What you are asked to do
Output all the data exactly as it appears below.

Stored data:
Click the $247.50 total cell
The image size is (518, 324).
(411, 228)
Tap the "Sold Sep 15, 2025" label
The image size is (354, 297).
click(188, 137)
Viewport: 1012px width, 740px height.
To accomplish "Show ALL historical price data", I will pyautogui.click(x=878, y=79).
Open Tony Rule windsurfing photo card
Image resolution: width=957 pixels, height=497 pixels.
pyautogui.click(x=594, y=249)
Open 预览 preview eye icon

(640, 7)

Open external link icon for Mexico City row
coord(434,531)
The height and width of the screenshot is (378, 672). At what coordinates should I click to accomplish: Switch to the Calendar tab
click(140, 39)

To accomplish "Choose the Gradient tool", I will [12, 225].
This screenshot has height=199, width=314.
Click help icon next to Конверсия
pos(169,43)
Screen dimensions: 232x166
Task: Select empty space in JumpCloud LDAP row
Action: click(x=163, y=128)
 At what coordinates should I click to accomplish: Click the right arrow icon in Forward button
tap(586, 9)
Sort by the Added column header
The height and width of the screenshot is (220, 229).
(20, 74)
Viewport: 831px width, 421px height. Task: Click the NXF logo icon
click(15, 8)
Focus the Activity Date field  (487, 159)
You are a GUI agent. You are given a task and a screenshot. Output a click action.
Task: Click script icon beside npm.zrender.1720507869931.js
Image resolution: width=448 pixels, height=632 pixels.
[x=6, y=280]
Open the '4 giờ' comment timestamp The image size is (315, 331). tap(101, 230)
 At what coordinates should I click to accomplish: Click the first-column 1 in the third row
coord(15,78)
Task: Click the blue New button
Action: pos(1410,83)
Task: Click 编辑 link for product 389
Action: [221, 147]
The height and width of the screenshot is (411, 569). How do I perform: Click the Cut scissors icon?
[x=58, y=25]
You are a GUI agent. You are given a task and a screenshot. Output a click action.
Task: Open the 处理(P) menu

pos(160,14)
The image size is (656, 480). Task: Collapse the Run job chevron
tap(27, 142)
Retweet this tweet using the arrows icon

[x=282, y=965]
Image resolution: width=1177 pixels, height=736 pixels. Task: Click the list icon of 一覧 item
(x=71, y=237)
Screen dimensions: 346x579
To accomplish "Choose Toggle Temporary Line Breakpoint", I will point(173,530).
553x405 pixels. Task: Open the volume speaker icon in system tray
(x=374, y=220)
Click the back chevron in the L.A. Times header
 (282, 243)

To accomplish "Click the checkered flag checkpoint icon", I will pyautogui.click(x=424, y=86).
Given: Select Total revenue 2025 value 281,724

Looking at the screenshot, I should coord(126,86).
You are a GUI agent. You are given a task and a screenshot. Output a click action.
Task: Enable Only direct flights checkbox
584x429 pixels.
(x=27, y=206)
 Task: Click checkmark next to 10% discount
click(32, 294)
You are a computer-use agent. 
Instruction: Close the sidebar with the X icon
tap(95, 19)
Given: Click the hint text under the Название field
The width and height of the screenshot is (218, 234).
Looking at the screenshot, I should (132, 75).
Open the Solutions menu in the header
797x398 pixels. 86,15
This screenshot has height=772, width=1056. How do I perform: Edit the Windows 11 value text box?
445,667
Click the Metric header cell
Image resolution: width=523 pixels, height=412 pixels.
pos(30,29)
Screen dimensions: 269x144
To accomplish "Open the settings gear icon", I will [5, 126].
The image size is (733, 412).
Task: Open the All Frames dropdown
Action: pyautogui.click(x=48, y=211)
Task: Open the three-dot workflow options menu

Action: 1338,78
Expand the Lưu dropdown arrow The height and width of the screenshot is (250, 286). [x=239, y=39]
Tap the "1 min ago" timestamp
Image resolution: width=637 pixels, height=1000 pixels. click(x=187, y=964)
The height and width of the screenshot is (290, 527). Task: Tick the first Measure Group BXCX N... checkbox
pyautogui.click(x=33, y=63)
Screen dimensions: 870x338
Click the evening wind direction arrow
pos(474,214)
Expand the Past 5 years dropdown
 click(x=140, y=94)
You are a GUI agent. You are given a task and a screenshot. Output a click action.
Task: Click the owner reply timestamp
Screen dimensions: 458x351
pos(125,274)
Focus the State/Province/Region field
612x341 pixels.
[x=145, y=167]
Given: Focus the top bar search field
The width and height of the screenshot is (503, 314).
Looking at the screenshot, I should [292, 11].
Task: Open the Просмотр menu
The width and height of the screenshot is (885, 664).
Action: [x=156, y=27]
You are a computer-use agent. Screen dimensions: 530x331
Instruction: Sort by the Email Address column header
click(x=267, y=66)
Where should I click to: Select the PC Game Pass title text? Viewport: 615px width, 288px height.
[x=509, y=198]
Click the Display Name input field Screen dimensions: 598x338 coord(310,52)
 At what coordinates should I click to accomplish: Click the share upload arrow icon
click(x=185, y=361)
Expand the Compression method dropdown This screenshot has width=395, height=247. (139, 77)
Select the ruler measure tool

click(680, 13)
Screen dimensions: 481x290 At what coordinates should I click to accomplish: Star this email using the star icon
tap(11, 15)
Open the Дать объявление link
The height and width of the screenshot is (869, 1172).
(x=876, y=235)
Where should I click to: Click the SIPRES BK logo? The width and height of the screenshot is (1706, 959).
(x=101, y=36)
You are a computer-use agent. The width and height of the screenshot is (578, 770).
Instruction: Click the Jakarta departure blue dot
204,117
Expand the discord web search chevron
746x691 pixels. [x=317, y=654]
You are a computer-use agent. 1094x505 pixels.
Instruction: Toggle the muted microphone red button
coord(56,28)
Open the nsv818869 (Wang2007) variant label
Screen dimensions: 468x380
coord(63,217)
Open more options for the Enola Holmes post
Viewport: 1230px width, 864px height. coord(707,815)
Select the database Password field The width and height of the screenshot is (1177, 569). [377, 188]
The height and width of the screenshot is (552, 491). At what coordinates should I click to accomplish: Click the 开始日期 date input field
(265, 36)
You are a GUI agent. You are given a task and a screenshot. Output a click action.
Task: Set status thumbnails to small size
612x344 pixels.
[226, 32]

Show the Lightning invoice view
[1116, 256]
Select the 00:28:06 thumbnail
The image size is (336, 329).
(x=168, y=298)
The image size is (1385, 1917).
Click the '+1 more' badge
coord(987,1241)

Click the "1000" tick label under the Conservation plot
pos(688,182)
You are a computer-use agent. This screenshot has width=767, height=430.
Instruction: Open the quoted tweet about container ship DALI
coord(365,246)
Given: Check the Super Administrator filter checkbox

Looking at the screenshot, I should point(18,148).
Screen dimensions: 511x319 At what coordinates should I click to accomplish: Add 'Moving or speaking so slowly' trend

Output of the task
Click the $247.50 total cell
The image size is (518, 324).
(411, 228)
Tap the "Sold Sep 15, 2025" label
The image size is (354, 297).
click(188, 137)
Viewport: 1012px width, 740px height.
To accomplish "Show ALL historical price data", I will pyautogui.click(x=878, y=79).
Open Tony Rule windsurfing photo card
Image resolution: width=957 pixels, height=497 pixels.
pyautogui.click(x=594, y=249)
Open 预览 preview eye icon

(640, 7)

Open external link icon for Mexico City row
coord(434,531)
The height and width of the screenshot is (378, 672). At what coordinates should I click to accomplish: Switch to the Calendar tab
click(140, 39)

To accomplish "Choose the Gradient tool", I will [12, 225].
This screenshot has height=199, width=314.
Click help icon next to Конверсия
pos(169,43)
Screen dimensions: 232x166
Task: Select empty space in JumpCloud LDAP row
Action: click(x=163, y=128)
 At what coordinates should I click to accomplish: Click the right arrow icon in Forward button
tap(586, 9)
Sort by the Added column header
The height and width of the screenshot is (220, 229).
(20, 74)
Viewport: 831px width, 421px height. Task: Click the NXF logo icon
click(15, 8)
Focus the Activity Date field  (487, 159)
You are a GUI agent. You are given a task and a screenshot. Output a click action.
Task: Click script icon beside npm.zrender.1720507869931.js
Image resolution: width=448 pixels, height=632 pixels.
[x=6, y=280]
Open the '4 giờ' comment timestamp The image size is (315, 331). tap(101, 230)
 At what coordinates should I click to accomplish: Click the first-column 1 in the third row
coord(15,78)
Task: Click the blue New button
Action: pos(1410,83)
Task: Click 编辑 link for product 389
Action: [221, 147]
The height and width of the screenshot is (411, 569). How do I perform: Click the Cut scissors icon?
[x=58, y=25]
You are a GUI agent. You are given a task and a screenshot. Output a click action.
Task: Open the 处理(P) menu

pos(160,14)
The image size is (656, 480). Task: Collapse the Run job chevron
tap(27, 142)
Retweet this tweet using the arrows icon

[x=282, y=965]
Image resolution: width=1177 pixels, height=736 pixels. Task: Click the list icon of 一覧 item
(x=71, y=237)
Screen dimensions: 346x579
To accomplish "Choose Toggle Temporary Line Breakpoint", I will point(173,530).
553x405 pixels. Task: Open the volume speaker icon in system tray
(x=374, y=220)
Click the back chevron in the L.A. Times header
 (282, 243)

To accomplish "Click the checkered flag checkpoint icon", I will pyautogui.click(x=424, y=86).
Given: Select Total revenue 2025 value 281,724

Looking at the screenshot, I should coord(126,86).
You are a GUI agent. You are given a task and a screenshot. Output a click action.
Task: Enable Only direct flights checkbox
584x429 pixels.
(x=27, y=206)
 Task: Click checkmark next to 10% discount
click(32, 294)
You are a computer-use agent. 
Instruction: Close the sidebar with the X icon
tap(95, 19)
Given: Click the hint text under the Название field
The width and height of the screenshot is (218, 234).
Looking at the screenshot, I should (132, 75).
Open the Solutions menu in the header
797x398 pixels. 86,15
This screenshot has height=772, width=1056. How do I perform: Edit the Windows 11 value text box?
445,667
Click the Metric header cell
Image resolution: width=523 pixels, height=412 pixels.
pos(30,29)
Screen dimensions: 269x144
To accomplish "Open the settings gear icon", I will [5, 126].
The image size is (733, 412).
Task: Open the All Frames dropdown
Action: pyautogui.click(x=48, y=211)
Task: Open the three-dot workflow options menu

Action: 1338,78
Expand the Lưu dropdown arrow The height and width of the screenshot is (250, 286). [x=239, y=39]
Tap the "1 min ago" timestamp
Image resolution: width=637 pixels, height=1000 pixels. click(x=187, y=964)
The height and width of the screenshot is (290, 527). Task: Tick the first Measure Group BXCX N... checkbox
pyautogui.click(x=33, y=63)
Screen dimensions: 870x338
Click the evening wind direction arrow
pos(474,214)
Expand the Past 5 years dropdown
 click(x=140, y=94)
You are a GUI agent. You are given a task and a screenshot. Output a click action.
Task: Click the owner reply timestamp
Screen dimensions: 458x351
pos(125,274)
Focus the State/Province/Region field
612x341 pixels.
[x=145, y=167]
Given: Focus the top bar search field
The width and height of the screenshot is (503, 314).
Looking at the screenshot, I should [292, 11].
Task: Open the Просмотр menu
The width and height of the screenshot is (885, 664).
Action: [x=156, y=27]
You are a computer-use agent. Screen dimensions: 530x331
Instruction: Sort by the Email Address column header
click(x=267, y=66)
Where should I click to: Select the PC Game Pass title text? Viewport: 615px width, 288px height.
[x=509, y=198]
Click the Display Name input field Screen dimensions: 598x338 coord(310,52)
 At what coordinates should I click to accomplish: Click the share upload arrow icon
click(x=185, y=361)
Expand the Compression method dropdown This screenshot has width=395, height=247. (139, 77)
Select the ruler measure tool

click(680, 13)
Screen dimensions: 481x290 At what coordinates should I click to accomplish: Star this email using the star icon
tap(11, 15)
Open the Дать объявление link
The height and width of the screenshot is (869, 1172).
(x=876, y=235)
Where should I click to: Click the SIPRES BK logo? The width and height of the screenshot is (1706, 959).
(x=101, y=36)
You are a computer-use agent. The width and height of the screenshot is (578, 770).
Instruction: Click the Jakarta departure blue dot
204,117
Expand the discord web search chevron
746x691 pixels. [x=317, y=654]
You are a computer-use agent. 1094x505 pixels.
Instruction: Toggle the muted microphone red button
coord(56,28)
Open the nsv818869 (Wang2007) variant label
Screen dimensions: 468x380
coord(63,217)
Open more options for the Enola Holmes post
Viewport: 1230px width, 864px height. coord(707,815)
Select the database Password field The width and height of the screenshot is (1177, 569). [377, 188]
The height and width of the screenshot is (552, 491). At what coordinates should I click to accomplish: Click the 开始日期 date input field
(265, 36)
You are a GUI agent. You are given a task and a screenshot. Output a click action.
Task: Set status thumbnails to small size
612x344 pixels.
[226, 32]

Show the Lightning invoice view
[1116, 256]
Select the 00:28:06 thumbnail
The image size is (336, 329).
(x=168, y=298)
The image size is (1385, 1917).
Click the '+1 more' badge
coord(987,1241)

Click the "1000" tick label under the Conservation plot
pos(688,182)
You are a computer-use agent. This screenshot has width=767, height=430.
Instruction: Open the quoted tweet about container ship DALI
coord(365,246)
Given: Check the Super Administrator filter checkbox

Looking at the screenshot, I should point(18,148).
Screen dimensions: 511x319 At what coordinates should I click to accomplish: Add 'Moving or speaking so slowly' trend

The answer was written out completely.